* _Task instructions_
All entries below are to be reproduced exactly.

Saved data entries
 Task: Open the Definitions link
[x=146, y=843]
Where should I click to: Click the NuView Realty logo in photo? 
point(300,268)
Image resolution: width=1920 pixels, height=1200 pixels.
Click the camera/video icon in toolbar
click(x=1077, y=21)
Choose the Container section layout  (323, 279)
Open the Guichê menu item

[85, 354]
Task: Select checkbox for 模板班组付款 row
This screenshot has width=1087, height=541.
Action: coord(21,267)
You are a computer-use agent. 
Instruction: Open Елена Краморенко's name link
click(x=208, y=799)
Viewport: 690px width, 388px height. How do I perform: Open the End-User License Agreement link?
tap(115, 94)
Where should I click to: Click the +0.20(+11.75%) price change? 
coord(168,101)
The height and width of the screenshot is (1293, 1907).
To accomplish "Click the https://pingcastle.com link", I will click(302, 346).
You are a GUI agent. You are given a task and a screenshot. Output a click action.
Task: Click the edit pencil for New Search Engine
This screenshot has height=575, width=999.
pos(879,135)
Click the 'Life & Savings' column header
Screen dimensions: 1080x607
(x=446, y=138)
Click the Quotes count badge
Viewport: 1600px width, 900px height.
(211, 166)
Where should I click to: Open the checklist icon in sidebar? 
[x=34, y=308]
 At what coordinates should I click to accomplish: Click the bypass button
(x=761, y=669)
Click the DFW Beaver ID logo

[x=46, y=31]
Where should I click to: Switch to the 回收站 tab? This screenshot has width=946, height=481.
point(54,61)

* _Task response_
 Task: Open the Definitions link
[x=146, y=843]
Where should I click to: Click the NuView Realty logo in photo? 
point(300,268)
Image resolution: width=1920 pixels, height=1200 pixels.
Click the camera/video icon in toolbar
click(x=1077, y=21)
Choose the Container section layout  (323, 279)
Open the Guichê menu item

[85, 354]
Task: Select checkbox for 模板班组付款 row
This screenshot has width=1087, height=541.
Action: coord(21,267)
You are a computer-use agent. 
Instruction: Open Елена Краморенко's name link
click(x=208, y=799)
Viewport: 690px width, 388px height. How do I perform: Open the End-User License Agreement link?
tap(115, 94)
Where should I click to: Click the +0.20(+11.75%) price change? 
coord(168,101)
The height and width of the screenshot is (1293, 1907).
To accomplish "Click the https://pingcastle.com link", I will click(302, 346).
You are a GUI agent. You are given a task and a screenshot. Output a click action.
Task: Click the edit pencil for New Search Engine
This screenshot has height=575, width=999.
pos(879,135)
Click the 'Life & Savings' column header
Screen dimensions: 1080x607
(x=446, y=138)
Click the Quotes count badge
Viewport: 1600px width, 900px height.
(211, 166)
Where should I click to: Open the checklist icon in sidebar? 
[x=34, y=308]
 At what coordinates should I click to accomplish: Click the bypass button
(x=761, y=669)
Click the DFW Beaver ID logo

[x=46, y=31]
Where should I click to: Switch to the 回收站 tab? This screenshot has width=946, height=481.
point(54,61)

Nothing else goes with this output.